Target position records
========

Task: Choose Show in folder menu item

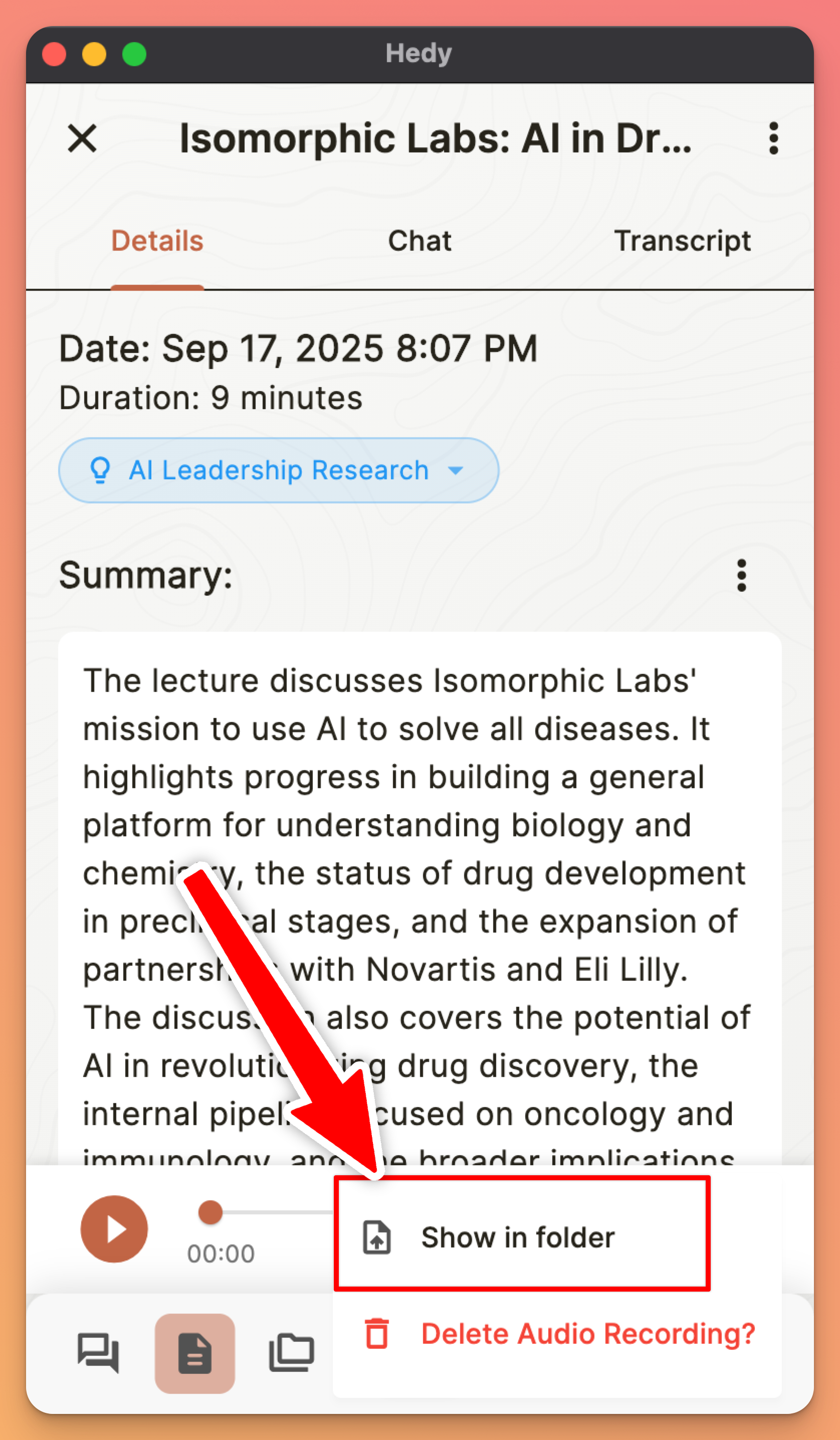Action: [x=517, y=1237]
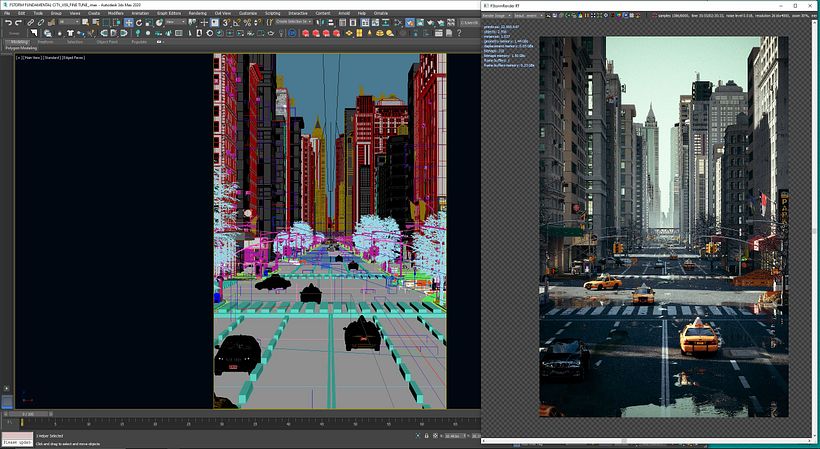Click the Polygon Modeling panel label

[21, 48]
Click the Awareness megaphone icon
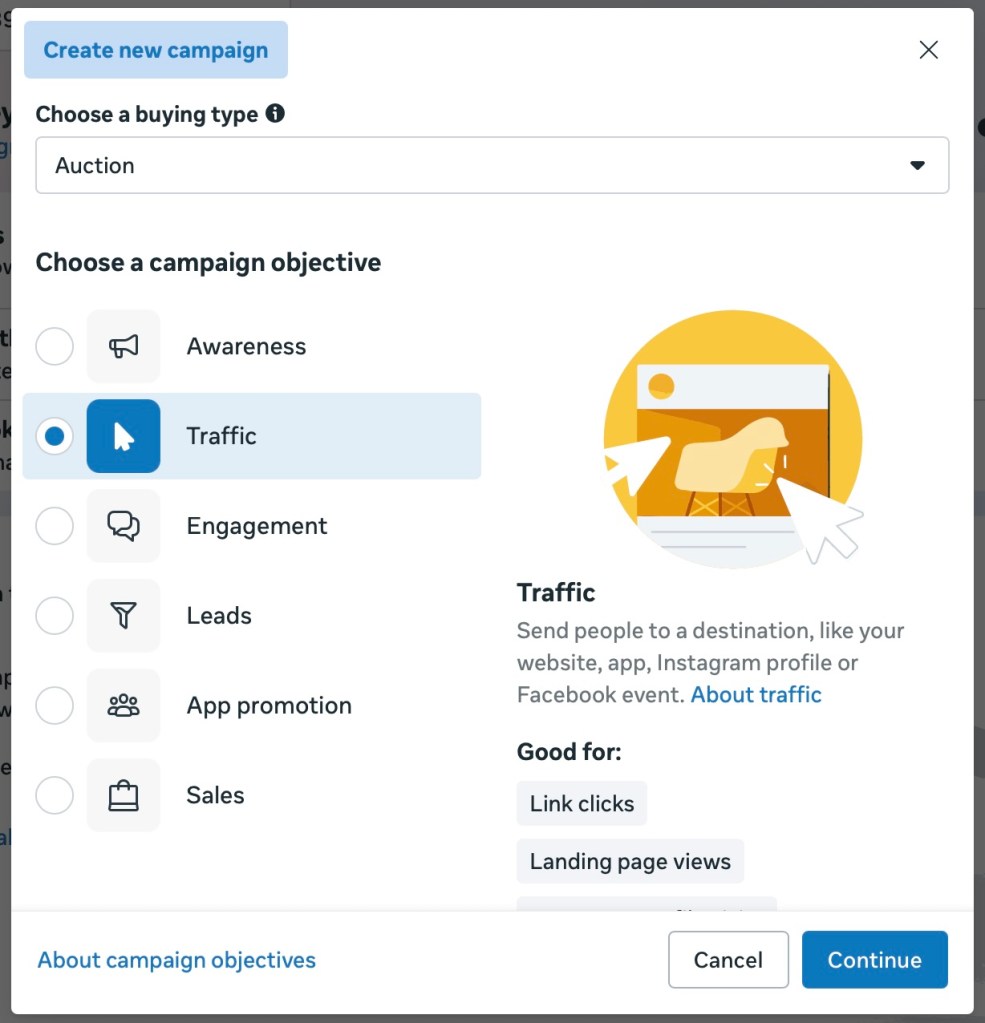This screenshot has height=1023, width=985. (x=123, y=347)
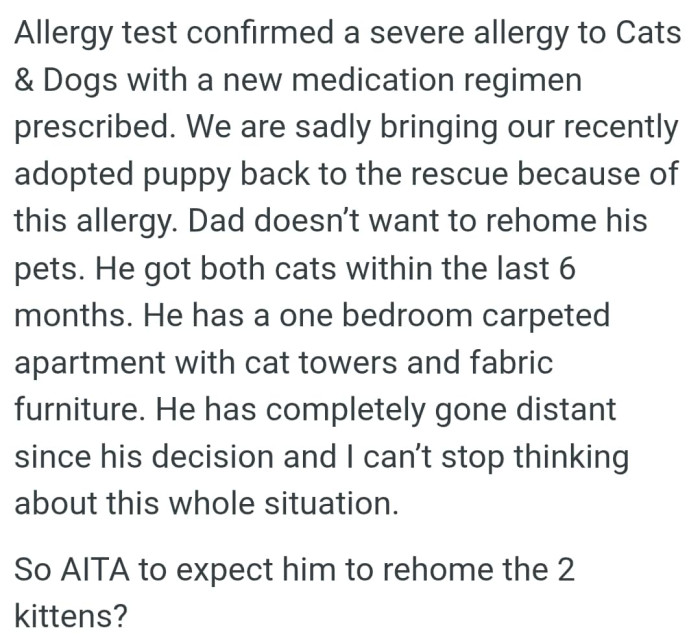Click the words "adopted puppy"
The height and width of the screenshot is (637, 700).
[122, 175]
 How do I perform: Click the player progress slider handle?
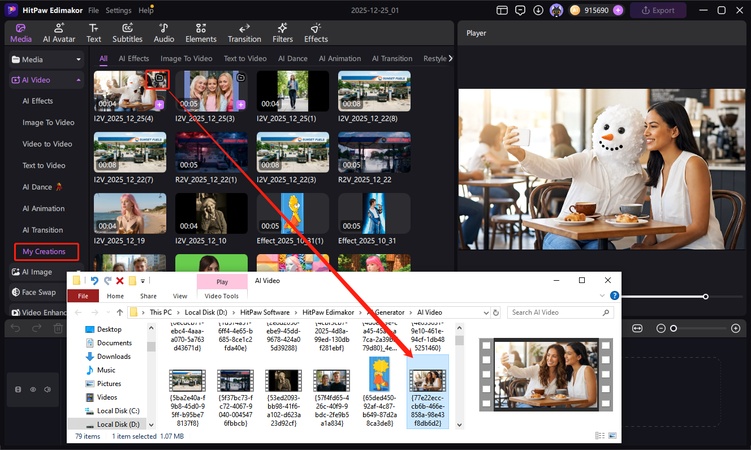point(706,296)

========

◆ Short exercise: Write out every row above as a numbered list, one line per item, skipping the blank lines. Leave the pictures out of your answer.

◆ Response below:
1. Task: Choose Show in folder menu item
2. Action: [x=517, y=1237]
3. Click the Polygon Modeling panel label
4. [21, 48]
5. Click the Awareness megaphone icon
6. This screenshot has height=1023, width=985. (x=123, y=347)
7. Click the words "adopted puppy"
8. The height and width of the screenshot is (637, 700).
9. [122, 175]
10.  How do I perform: Click the player progress slider handle?
11. point(706,296)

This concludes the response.